*WHAT NEEDS TO BE DONE*: State how many lines of the records contain the string "item", and reply with that number alone.

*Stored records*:

Content starts

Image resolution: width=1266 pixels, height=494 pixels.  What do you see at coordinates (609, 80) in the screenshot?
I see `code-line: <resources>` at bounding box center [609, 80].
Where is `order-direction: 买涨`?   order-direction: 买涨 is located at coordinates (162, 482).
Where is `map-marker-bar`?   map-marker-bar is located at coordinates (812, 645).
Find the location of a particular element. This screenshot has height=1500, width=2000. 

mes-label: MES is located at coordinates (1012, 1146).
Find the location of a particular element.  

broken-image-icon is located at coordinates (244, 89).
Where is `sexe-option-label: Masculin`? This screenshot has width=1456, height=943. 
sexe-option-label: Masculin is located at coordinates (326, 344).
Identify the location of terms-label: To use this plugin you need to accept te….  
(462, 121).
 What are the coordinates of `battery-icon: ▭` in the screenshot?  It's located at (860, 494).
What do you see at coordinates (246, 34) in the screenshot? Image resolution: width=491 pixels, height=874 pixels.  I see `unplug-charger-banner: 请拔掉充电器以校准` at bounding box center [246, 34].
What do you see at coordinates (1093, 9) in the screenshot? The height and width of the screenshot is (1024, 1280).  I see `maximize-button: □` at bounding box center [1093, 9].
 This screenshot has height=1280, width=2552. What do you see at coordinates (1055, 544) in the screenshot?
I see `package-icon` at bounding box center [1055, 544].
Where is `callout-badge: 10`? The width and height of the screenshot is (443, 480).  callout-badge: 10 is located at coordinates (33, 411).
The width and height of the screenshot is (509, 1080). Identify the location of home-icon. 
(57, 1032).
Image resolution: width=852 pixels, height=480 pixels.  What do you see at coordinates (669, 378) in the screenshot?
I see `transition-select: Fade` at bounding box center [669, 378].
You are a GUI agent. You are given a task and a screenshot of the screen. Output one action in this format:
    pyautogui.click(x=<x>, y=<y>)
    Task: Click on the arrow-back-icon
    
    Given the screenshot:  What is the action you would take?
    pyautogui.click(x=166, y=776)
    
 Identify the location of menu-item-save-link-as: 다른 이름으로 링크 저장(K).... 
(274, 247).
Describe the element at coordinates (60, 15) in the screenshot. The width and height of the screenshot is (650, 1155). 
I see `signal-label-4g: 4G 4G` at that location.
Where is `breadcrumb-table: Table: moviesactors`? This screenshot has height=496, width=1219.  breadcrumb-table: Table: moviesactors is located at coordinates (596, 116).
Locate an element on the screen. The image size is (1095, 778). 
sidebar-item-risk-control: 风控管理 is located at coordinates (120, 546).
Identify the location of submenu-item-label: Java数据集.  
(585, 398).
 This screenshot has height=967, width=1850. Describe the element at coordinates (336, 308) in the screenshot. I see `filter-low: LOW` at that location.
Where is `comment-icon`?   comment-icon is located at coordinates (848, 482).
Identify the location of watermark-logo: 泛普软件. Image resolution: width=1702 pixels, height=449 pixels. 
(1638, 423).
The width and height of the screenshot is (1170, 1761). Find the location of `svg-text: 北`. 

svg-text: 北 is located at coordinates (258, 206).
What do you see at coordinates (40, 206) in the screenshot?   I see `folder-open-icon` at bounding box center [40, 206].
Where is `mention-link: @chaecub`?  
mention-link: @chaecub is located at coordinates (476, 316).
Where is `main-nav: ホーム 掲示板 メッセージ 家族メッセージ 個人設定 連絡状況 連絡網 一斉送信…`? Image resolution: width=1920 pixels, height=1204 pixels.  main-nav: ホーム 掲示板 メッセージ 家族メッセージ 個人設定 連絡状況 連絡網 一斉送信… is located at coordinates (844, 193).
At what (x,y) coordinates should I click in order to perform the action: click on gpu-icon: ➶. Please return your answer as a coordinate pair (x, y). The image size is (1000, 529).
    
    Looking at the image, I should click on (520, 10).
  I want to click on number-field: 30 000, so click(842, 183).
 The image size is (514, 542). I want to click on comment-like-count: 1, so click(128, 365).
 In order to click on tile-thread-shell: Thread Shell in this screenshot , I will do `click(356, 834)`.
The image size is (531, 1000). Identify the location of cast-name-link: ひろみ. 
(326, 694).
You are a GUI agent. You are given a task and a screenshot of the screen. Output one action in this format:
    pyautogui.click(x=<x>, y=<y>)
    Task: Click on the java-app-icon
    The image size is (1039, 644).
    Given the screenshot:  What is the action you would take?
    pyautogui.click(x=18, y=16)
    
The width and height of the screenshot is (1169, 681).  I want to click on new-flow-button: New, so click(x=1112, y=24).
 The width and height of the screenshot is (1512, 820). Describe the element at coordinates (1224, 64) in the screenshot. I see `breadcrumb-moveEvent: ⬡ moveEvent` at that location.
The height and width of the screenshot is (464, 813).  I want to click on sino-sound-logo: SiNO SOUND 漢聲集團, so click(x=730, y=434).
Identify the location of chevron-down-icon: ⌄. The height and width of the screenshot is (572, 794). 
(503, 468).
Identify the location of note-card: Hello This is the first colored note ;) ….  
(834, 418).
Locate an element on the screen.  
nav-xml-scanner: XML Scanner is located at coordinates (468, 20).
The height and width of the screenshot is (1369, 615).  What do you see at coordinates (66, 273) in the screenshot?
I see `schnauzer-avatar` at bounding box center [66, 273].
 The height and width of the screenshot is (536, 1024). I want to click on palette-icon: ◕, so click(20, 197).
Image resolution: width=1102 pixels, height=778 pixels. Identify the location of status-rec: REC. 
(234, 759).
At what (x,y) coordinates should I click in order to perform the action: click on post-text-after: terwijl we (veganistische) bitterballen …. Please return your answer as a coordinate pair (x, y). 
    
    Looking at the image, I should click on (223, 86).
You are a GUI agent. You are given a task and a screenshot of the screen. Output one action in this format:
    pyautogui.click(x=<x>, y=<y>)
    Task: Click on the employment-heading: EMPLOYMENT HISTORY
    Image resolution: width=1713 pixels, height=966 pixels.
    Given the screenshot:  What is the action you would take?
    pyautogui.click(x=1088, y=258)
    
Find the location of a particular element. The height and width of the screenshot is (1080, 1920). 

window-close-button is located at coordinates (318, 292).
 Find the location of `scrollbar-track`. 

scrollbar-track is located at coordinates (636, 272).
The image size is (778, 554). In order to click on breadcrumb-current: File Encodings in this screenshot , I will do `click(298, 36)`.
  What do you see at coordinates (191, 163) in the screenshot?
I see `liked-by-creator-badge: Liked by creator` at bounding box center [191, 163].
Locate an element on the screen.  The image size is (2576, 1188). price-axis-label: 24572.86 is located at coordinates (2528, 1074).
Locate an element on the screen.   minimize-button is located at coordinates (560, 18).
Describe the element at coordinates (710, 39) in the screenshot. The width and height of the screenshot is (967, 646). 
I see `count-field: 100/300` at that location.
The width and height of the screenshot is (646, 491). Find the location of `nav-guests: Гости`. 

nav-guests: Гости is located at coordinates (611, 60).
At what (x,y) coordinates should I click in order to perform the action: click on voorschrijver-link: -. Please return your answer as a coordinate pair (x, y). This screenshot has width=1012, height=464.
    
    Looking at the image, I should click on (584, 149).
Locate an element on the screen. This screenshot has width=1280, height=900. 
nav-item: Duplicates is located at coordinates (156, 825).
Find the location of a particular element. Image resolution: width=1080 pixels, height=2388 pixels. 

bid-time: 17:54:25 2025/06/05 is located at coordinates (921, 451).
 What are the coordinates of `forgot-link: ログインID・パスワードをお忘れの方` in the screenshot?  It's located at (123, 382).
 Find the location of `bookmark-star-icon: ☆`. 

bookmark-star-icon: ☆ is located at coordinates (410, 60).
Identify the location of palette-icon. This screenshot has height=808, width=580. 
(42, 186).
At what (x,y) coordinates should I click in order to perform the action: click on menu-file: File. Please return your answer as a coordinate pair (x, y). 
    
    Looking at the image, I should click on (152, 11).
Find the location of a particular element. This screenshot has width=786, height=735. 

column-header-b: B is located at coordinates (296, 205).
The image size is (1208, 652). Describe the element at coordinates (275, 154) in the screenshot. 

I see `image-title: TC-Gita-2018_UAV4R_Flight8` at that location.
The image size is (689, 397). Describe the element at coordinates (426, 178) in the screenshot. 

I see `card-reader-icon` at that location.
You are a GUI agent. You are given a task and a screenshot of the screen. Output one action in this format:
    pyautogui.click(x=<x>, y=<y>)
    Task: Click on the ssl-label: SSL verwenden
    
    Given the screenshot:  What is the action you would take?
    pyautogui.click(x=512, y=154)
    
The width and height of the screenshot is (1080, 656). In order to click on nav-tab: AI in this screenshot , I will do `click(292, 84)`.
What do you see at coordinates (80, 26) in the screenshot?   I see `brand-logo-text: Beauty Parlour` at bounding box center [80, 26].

Content ends

*ANSWER FOR THE TASK*: 4